Aber schaut selbst und gebt mal eure Meinung hier ab


----------



## icks-Tina (1 Apr. 2007)

stimmt...ich habe mich "kringelig" gelacht...... Super Film..... Mr.Bean eben...


----------



## DJ_dorffame (17 Juni 2007)

Max Baldry ist in der Rolle des Stepan zwar nur halb so süß und charmant wie real, aber wayne. Atkinson ist schon irgendwie kirre... "Qui. Non. Gracias."  
Ich habe durch den Film auch meine Meinung zu Frankreich ein kleines wenig geändert. Vorallem die Landschaftsaufnahmen sind vielversprechend.

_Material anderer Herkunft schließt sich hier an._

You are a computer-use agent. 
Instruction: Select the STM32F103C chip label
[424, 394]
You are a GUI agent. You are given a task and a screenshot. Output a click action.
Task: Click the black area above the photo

Ein Urlaub abseits von Küste oder Stadt würde mich sehr reizen. 

So viel Genialität... im Restaurant, das thetralische Gesangs- und Tanzvergnügen auf dem Marktplatz, die "Bean & Sabine"-Story, die musikalische Untermalung bei seiner Tour de France und überhaupt der rote Faden, der sich gerade noch so gut erkennen lässt... der Film spitzt sich immer weiter zu und DER KNÜLLER findet am Ende in Cannes statt.. das ganze Arrangement ist zum Brüllen. :thumbup:


----------



## Nikita (22 Feb. 2008)

sehr lustiger film


----------



## Katzun (22 Feb. 2008)

den trailer finde ich schon richtig lustig, werd mir den film mal anschauen


----------